== Segment start ==

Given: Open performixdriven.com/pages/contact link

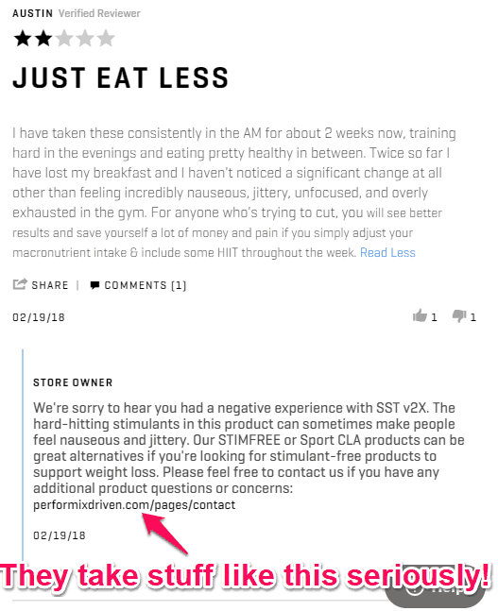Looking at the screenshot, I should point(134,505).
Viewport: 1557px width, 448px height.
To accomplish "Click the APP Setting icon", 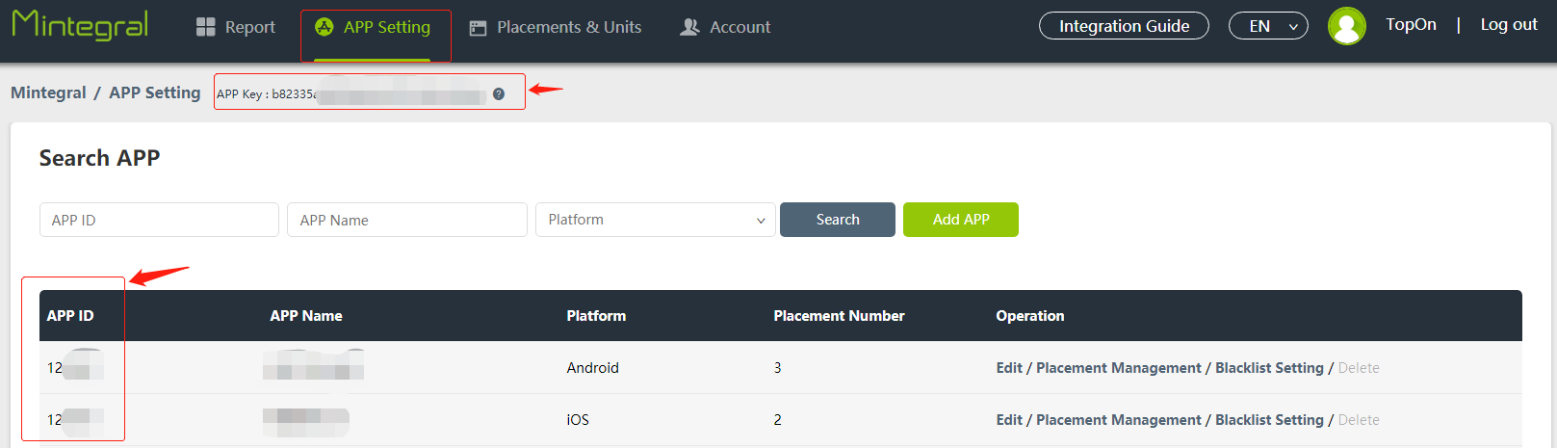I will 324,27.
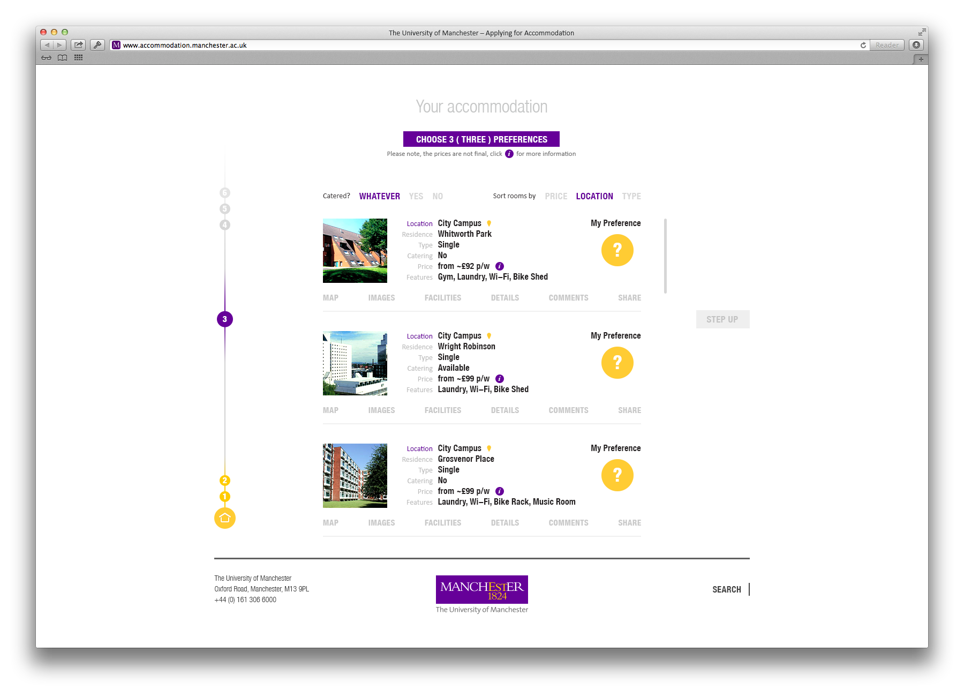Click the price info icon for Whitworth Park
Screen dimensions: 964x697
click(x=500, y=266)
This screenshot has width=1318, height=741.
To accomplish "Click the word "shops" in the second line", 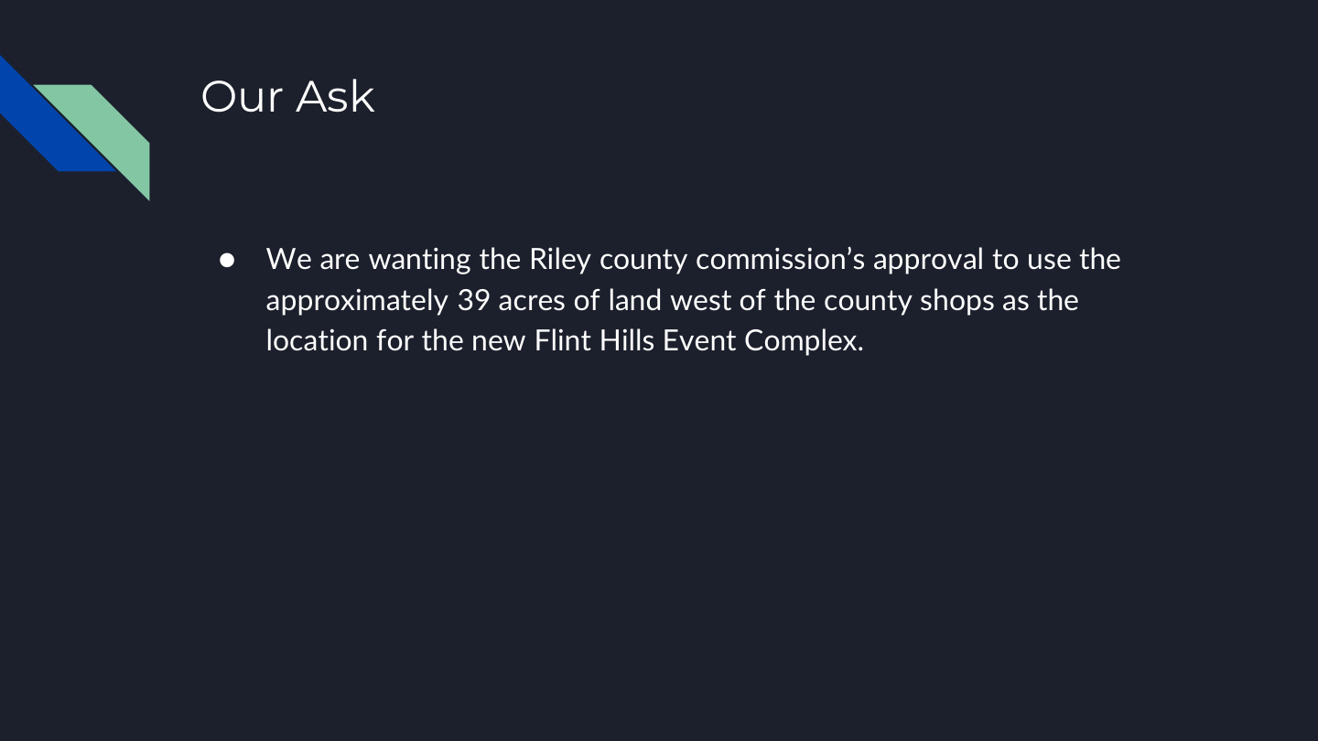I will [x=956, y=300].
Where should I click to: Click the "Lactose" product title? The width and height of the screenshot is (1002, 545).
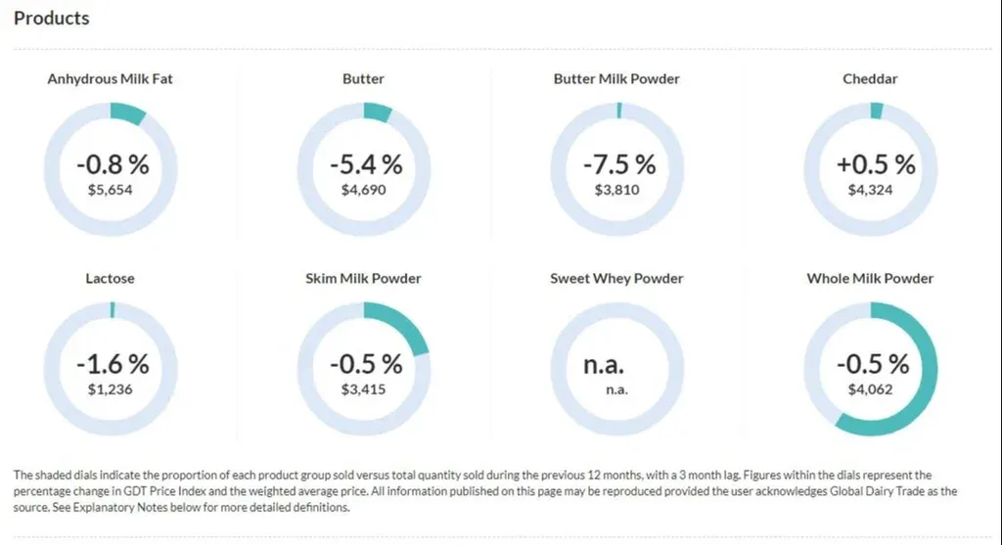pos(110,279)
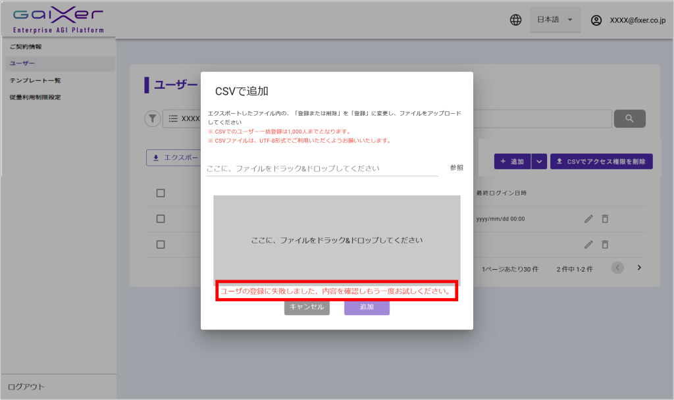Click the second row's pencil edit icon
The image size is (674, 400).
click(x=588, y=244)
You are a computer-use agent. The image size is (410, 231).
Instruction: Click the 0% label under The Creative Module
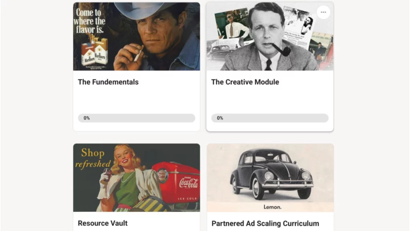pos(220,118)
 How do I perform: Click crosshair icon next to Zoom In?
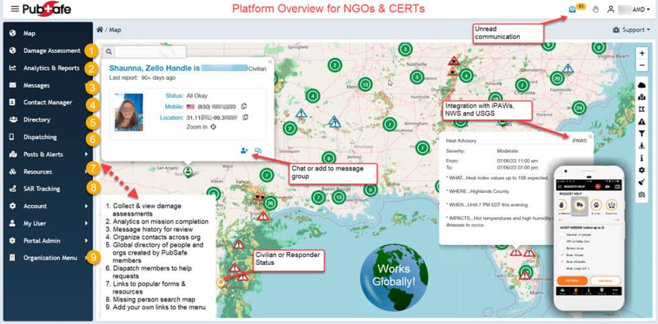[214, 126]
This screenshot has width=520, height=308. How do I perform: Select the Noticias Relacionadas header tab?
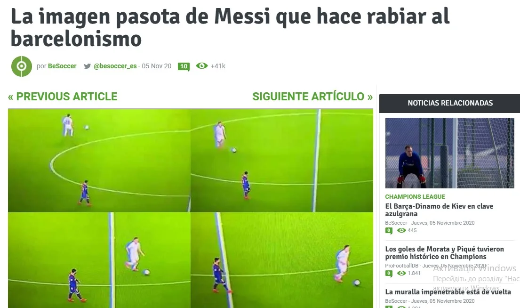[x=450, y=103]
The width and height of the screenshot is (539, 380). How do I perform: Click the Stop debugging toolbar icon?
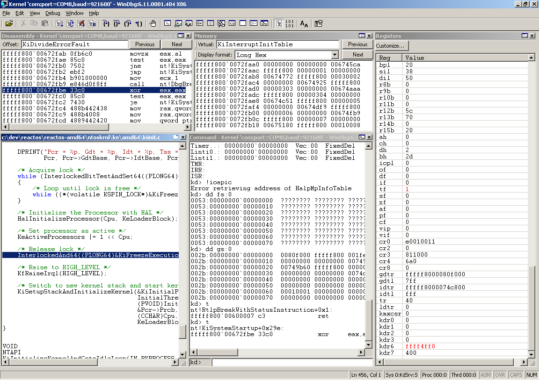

== Segment end ==

> Work required
The output must match, line for line, the span from the line containing "This screenshot has width=520, height=308." through the end of the data, with the pictures removed.

> Answer for the task
This screenshot has width=520, height=308. How do I perform: Select the Noticias Relacionadas header tab?
[x=450, y=103]
The width and height of the screenshot is (539, 380). How do I perform: Click the Stop debugging toolbar icon?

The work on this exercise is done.